▶ **THE PROBLEM**
Only the lines below from the one containing "You are a GUI" through the one containing "Image resolution: width=1286" belong in the answer, set down exactly, with the pictures left out.

____

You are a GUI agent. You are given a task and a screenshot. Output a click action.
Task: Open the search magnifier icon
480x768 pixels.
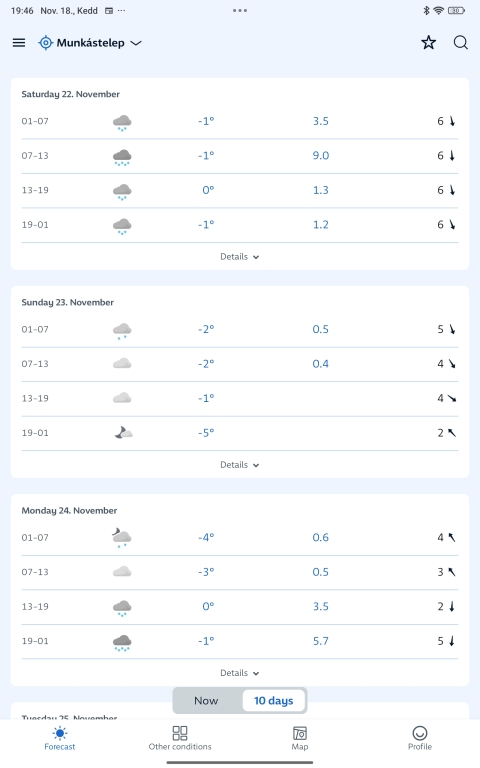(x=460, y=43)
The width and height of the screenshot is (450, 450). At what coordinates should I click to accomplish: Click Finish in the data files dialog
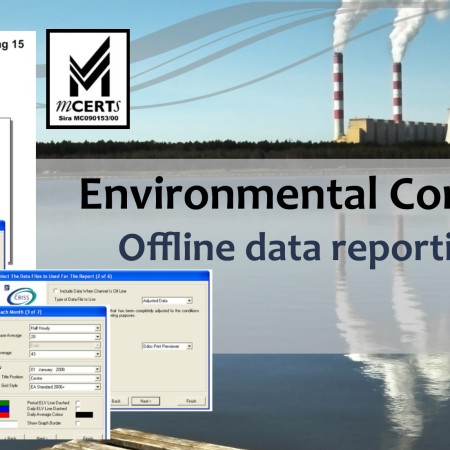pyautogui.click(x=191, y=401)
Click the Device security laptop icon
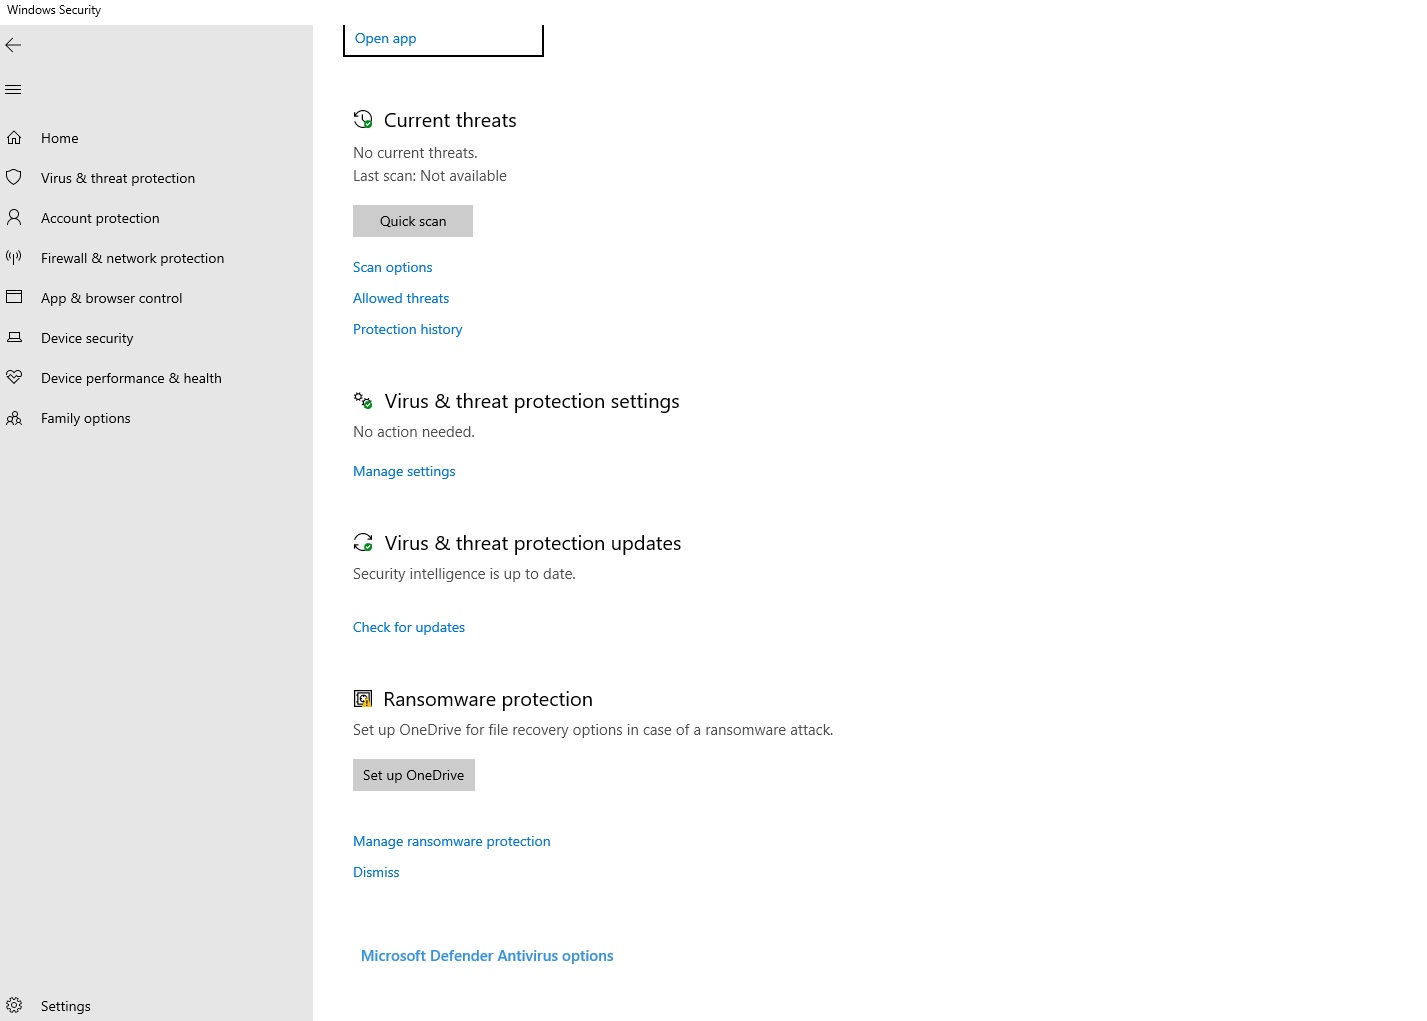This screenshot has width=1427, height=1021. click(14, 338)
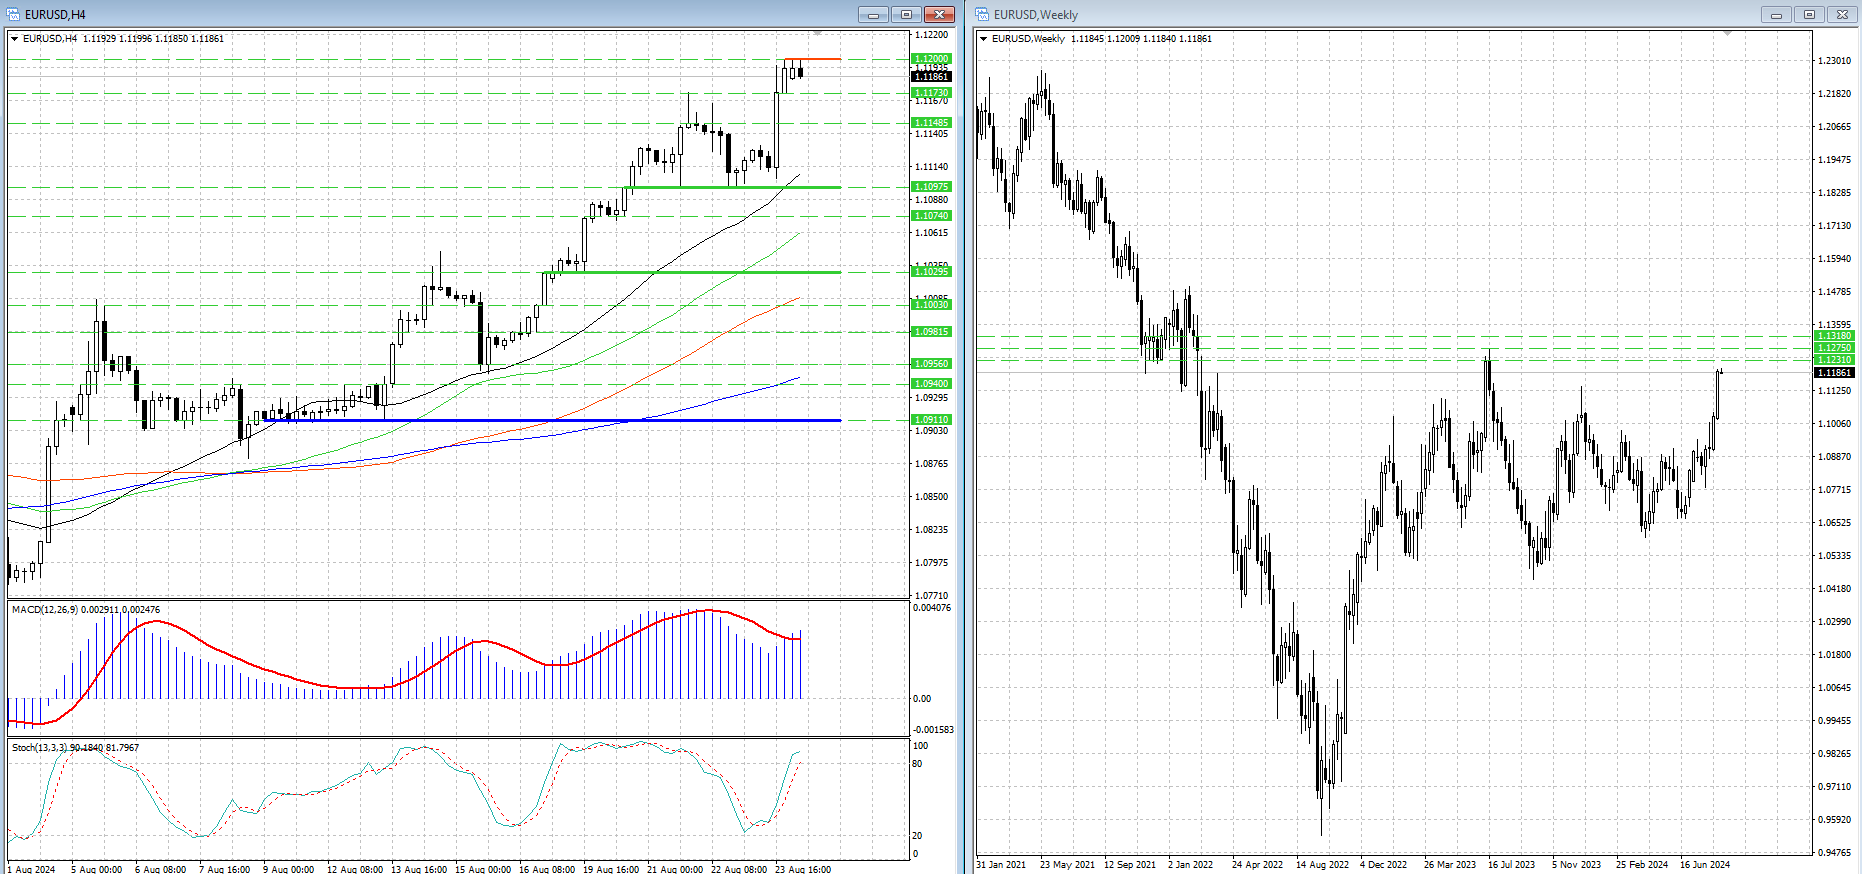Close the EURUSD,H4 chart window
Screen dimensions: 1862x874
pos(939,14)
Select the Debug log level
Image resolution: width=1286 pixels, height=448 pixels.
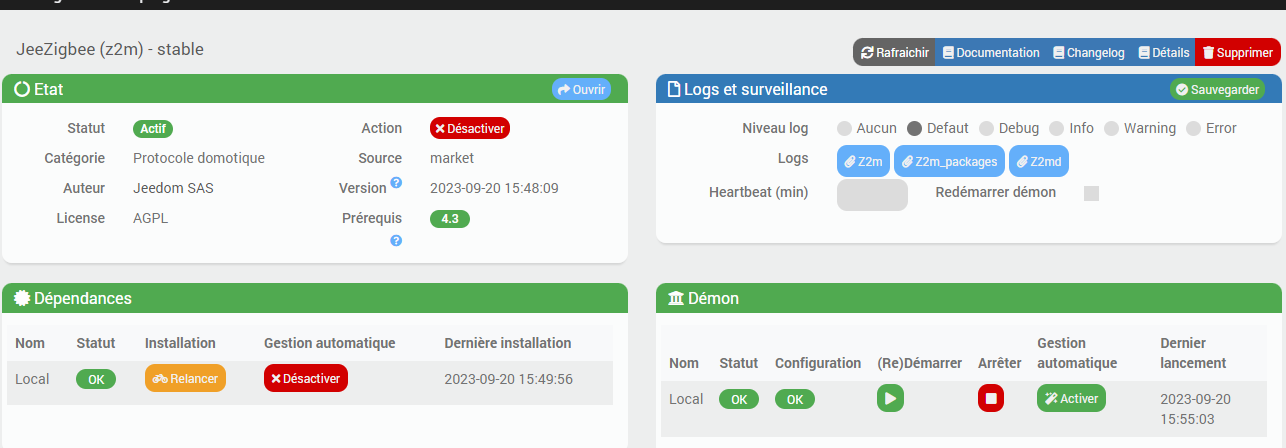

____

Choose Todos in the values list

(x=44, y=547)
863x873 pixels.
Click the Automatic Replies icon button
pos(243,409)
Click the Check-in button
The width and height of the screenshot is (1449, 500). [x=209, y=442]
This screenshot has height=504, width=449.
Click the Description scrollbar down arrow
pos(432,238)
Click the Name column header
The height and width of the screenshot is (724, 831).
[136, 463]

____

▶ **RESPONSE AREA**
You are a GUI agent. You are given a task and a screenshot. Output a click action.
Task: Open the search magnifier icon
480x768 pixels.
(x=460, y=43)
The width and height of the screenshot is (450, 450). At what coordinates should I click to accomplish: Click Finish in the data files dialog
pyautogui.click(x=191, y=401)
Click the Device security laptop icon
This screenshot has width=1427, height=1021. click(14, 338)
Close the EURUSD,H4 chart window
Screen dimensions: 1862x874
pos(939,14)
Select the Debug log level
Image resolution: width=1286 pixels, height=448 pixels.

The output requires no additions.